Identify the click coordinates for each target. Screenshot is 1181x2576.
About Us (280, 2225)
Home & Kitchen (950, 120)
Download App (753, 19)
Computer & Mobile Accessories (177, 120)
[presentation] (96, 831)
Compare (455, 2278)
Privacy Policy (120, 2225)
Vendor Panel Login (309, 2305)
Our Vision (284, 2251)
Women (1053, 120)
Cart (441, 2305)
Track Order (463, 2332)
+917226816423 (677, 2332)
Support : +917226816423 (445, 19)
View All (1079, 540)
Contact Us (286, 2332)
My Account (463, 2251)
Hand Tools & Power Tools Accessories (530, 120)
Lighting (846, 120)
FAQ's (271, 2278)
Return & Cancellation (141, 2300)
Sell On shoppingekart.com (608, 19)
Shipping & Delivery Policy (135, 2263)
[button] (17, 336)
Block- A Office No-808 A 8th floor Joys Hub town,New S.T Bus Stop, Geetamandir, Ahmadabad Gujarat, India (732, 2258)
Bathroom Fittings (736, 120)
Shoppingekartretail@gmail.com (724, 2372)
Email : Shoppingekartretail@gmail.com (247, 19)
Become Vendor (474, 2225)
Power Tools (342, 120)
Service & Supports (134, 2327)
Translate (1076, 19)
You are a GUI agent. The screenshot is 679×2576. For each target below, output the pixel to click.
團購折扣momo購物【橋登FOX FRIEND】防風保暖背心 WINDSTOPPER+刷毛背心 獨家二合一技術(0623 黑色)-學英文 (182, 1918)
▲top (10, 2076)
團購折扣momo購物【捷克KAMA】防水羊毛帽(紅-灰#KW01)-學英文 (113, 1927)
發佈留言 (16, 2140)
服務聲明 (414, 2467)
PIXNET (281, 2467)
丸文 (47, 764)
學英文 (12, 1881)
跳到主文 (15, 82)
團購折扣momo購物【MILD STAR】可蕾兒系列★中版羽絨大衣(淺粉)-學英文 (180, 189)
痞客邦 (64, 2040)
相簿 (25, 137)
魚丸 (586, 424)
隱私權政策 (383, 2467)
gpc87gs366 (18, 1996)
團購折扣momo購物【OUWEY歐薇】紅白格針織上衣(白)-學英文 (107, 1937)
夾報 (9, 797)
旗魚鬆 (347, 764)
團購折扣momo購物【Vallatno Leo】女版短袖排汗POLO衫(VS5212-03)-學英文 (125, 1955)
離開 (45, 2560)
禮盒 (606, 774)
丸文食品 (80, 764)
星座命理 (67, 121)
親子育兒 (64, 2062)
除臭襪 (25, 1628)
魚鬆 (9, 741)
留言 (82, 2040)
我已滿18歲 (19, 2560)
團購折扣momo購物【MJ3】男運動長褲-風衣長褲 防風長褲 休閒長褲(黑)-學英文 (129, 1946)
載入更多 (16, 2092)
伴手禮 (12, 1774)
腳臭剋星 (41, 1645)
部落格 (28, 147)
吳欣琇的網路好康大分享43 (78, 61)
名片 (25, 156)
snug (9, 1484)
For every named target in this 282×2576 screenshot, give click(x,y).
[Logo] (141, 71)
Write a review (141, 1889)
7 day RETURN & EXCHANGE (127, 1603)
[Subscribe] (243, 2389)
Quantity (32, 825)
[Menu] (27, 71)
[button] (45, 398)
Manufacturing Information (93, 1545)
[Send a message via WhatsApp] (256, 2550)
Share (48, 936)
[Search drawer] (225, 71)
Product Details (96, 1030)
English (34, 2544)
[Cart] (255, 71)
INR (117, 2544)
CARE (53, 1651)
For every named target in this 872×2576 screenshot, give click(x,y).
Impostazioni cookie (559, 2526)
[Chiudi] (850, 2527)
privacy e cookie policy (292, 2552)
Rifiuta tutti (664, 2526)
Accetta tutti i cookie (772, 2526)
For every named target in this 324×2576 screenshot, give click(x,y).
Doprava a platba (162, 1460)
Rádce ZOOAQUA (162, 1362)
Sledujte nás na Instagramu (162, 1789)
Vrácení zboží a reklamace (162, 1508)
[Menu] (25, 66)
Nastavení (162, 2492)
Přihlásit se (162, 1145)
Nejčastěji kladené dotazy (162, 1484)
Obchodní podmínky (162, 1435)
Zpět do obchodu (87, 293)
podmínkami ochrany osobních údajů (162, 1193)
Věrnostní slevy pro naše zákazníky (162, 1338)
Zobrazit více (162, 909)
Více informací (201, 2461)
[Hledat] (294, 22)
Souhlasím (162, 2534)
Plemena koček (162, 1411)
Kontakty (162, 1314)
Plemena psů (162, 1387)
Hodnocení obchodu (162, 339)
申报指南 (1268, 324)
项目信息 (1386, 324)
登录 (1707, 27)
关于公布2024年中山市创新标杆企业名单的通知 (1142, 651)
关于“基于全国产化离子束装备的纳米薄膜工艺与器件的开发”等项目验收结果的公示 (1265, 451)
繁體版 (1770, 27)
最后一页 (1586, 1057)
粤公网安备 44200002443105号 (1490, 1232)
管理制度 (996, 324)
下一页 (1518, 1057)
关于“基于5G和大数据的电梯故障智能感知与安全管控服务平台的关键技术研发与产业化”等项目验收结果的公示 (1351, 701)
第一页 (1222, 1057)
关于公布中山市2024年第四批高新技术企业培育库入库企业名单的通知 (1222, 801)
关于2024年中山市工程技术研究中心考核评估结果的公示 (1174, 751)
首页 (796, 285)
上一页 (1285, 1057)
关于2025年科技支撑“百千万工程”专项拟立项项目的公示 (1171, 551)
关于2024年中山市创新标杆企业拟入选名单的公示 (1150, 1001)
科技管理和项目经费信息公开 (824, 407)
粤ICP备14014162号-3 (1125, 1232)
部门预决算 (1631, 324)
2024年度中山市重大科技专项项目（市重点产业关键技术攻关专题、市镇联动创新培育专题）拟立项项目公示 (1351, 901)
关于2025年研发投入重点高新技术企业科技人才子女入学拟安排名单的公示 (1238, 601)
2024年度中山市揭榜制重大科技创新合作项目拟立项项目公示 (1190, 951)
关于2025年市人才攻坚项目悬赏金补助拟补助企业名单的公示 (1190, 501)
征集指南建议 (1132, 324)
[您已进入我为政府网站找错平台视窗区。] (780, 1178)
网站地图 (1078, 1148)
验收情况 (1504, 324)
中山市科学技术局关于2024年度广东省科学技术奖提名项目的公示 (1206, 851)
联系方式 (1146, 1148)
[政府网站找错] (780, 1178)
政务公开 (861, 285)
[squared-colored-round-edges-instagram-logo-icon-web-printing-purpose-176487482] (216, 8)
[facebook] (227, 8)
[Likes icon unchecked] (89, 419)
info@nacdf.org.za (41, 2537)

****************************************

YOUR INSTRUCTIONS: Print, exactly as written, each record in the listing above.

RESULT OF THIS EXERCISE:
Identify the click coordinates for each target. Screenshot is 1181x2576.
About Us (280, 2225)
Home & Kitchen (950, 120)
Download App (753, 19)
Computer & Mobile Accessories (177, 120)
[presentation] (96, 831)
Compare (455, 2278)
Privacy Policy (120, 2225)
Vendor Panel Login (309, 2305)
Our Vision (284, 2251)
Women (1053, 120)
Cart (441, 2305)
Track Order (463, 2332)
+917226816423 (677, 2332)
Support : +917226816423 (445, 19)
View All (1079, 540)
Contact Us (286, 2332)
My Account (463, 2251)
Hand Tools & Power Tools Accessories (530, 120)
Lighting (846, 120)
FAQ's (271, 2278)
Return & Cancellation (141, 2300)
Sell On shoppingekart.com (608, 19)
Shipping & Delivery Policy (135, 2263)
[button] (17, 336)
Block- A Office No-808 A 8th floor Joys Hub town,New S.T Bus Stop, Geetamandir, Ahmadabad Gujarat, India (732, 2258)
Bathroom Fittings (736, 120)
Shoppingekartretail@gmail.com (724, 2372)
Email : Shoppingekartretail@gmail.com (247, 19)
Become Vendor (474, 2225)
Power Tools (342, 120)
Service & Supports (134, 2327)
Translate (1076, 19)
You are a GUI agent. The screenshot is 679×2576. For each target below, output the pixel to click.
團購折扣momo購物【橋登FOX FRIEND】防風保暖背心 WINDSTOPPER+刷毛背心 獨家二合一技術(0623 黑色)-學英文 (182, 1918)
▲top (10, 2076)
團購折扣momo購物【捷克KAMA】防水羊毛帽(紅-灰#KW01)-學英文 (113, 1927)
發佈留言 (16, 2140)
服務聲明 (414, 2467)
PIXNET (281, 2467)
丸文 (47, 764)
學英文 (12, 1881)
跳到主文 (15, 82)
團購折扣momo購物【MILD STAR】可蕾兒系列★中版羽絨大衣(淺粉)-學英文 (180, 189)
痞客邦 (64, 2040)
相簿 (25, 137)
魚丸 (586, 424)
隱私權政策 (383, 2467)
gpc87gs366 (18, 1996)
團購折扣momo購物【OUWEY歐薇】紅白格針織上衣(白)-學英文 (107, 1937)
夾報 (9, 797)
旗魚鬆 (347, 764)
團購折扣momo購物【Vallatno Leo】女版短袖排汗POLO衫(VS5212-03)-學英文 (125, 1955)
離開 (45, 2560)
禮盒 (606, 774)
丸文食品 (80, 764)
星座命理 (67, 121)
親子育兒 (64, 2062)
除臭襪 (25, 1628)
魚鬆 (9, 741)
留言 (82, 2040)
我已滿18歲 (19, 2560)
團購折扣momo購物【MJ3】男運動長褲-風衣長褲 防風長褲 休閒長褲(黑)-學英文 (129, 1946)
載入更多 (16, 2092)
伴手禮 (12, 1774)
腳臭剋星 (41, 1645)
部落格 (28, 147)
吳欣琇的網路好康大分享43 (78, 61)
名片 (25, 156)
snug (9, 1484)
For every named target in this 282×2576 screenshot, give click(x,y).
[Logo] (141, 71)
Write a review (141, 1889)
7 day RETURN & EXCHANGE (127, 1603)
[Subscribe] (243, 2389)
Quantity (32, 825)
[Menu] (27, 71)
[button] (45, 398)
Manufacturing Information (93, 1545)
[Send a message via WhatsApp] (256, 2550)
Share (48, 936)
[Search drawer] (225, 71)
Product Details (96, 1030)
English (34, 2544)
[Cart] (255, 71)
INR (117, 2544)
CARE (53, 1651)
For every named target in this 872×2576 screenshot, give click(x,y).
Impostazioni cookie (559, 2526)
[Chiudi] (850, 2527)
privacy e cookie policy (292, 2552)
Rifiuta tutti (664, 2526)
Accetta tutti i cookie (772, 2526)
For every named target in this 324×2576 screenshot, give click(x,y).
Doprava a platba (162, 1460)
Rádce ZOOAQUA (162, 1362)
Sledujte nás na Instagramu (162, 1789)
Vrácení zboží a reklamace (162, 1508)
[Menu] (25, 66)
Nastavení (162, 2492)
Přihlásit se (162, 1145)
Nejčastěji kladené dotazy (162, 1484)
Obchodní podmínky (162, 1435)
Zpět do obchodu (87, 293)
podmínkami ochrany osobních údajů (162, 1193)
Věrnostní slevy pro naše zákazníky (162, 1338)
Zobrazit více (162, 909)
Více informací (201, 2461)
[Hledat] (294, 22)
Souhlasím (162, 2534)
Plemena koček (162, 1411)
Kontakty (162, 1314)
Plemena psů (162, 1387)
Hodnocení obchodu (162, 339)
申报指南 (1268, 324)
项目信息 (1386, 324)
登录 (1707, 27)
关于公布2024年中山市创新标杆企业名单的通知 (1142, 651)
关于“基于全国产化离子束装备的纳米薄膜工艺与器件的开发”等项目验收结果的公示 (1265, 451)
繁體版 (1770, 27)
最后一页 (1586, 1057)
粤公网安备 44200002443105号 (1490, 1232)
管理制度 (996, 324)
下一页 (1518, 1057)
关于“基于5G和大数据的电梯故障智能感知与安全管控服务平台的关键技术研发与产业化”等项目验收结果的公示 (1351, 701)
第一页 (1222, 1057)
关于公布中山市2024年第四批高新技术企业培育库入库企业名单的通知 (1222, 801)
关于2024年中山市工程技术研究中心考核评估结果的公示 (1174, 751)
首页 (796, 285)
上一页 (1285, 1057)
关于2025年科技支撑“百千万工程”专项拟立项项目的公示 (1171, 551)
关于2024年中山市创新标杆企业拟入选名单的公示 (1150, 1001)
科技管理和项目经费信息公开 (824, 407)
粤ICP备14014162号-3 (1125, 1232)
部门预决算 (1631, 324)
2024年度中山市重大科技专项项目（市重点产业关键技术攻关专题、市镇联动创新培育专题）拟立项项目公示 (1351, 901)
关于2025年研发投入重点高新技术企业科技人才子女入学拟安排名单的公示 (1238, 601)
2024年度中山市揭榜制重大科技创新合作项目拟立项项目公示 (1190, 951)
关于2025年市人才攻坚项目悬赏金补助拟补助企业名单的公示 (1190, 501)
征集指南建议 (1132, 324)
[您已进入我为政府网站找错平台视窗区。] (780, 1178)
网站地图 (1078, 1148)
验收情况 (1504, 324)
中山市科学技术局关于2024年度广东省科学技术奖提名项目的公示 (1206, 851)
联系方式 (1146, 1148)
[政府网站找错] (780, 1178)
政务公开 (861, 285)
[squared-colored-round-edges-instagram-logo-icon-web-printing-purpose-176487482] (216, 8)
[facebook] (227, 8)
[Likes icon unchecked] (89, 419)
info@nacdf.org.za (41, 2537)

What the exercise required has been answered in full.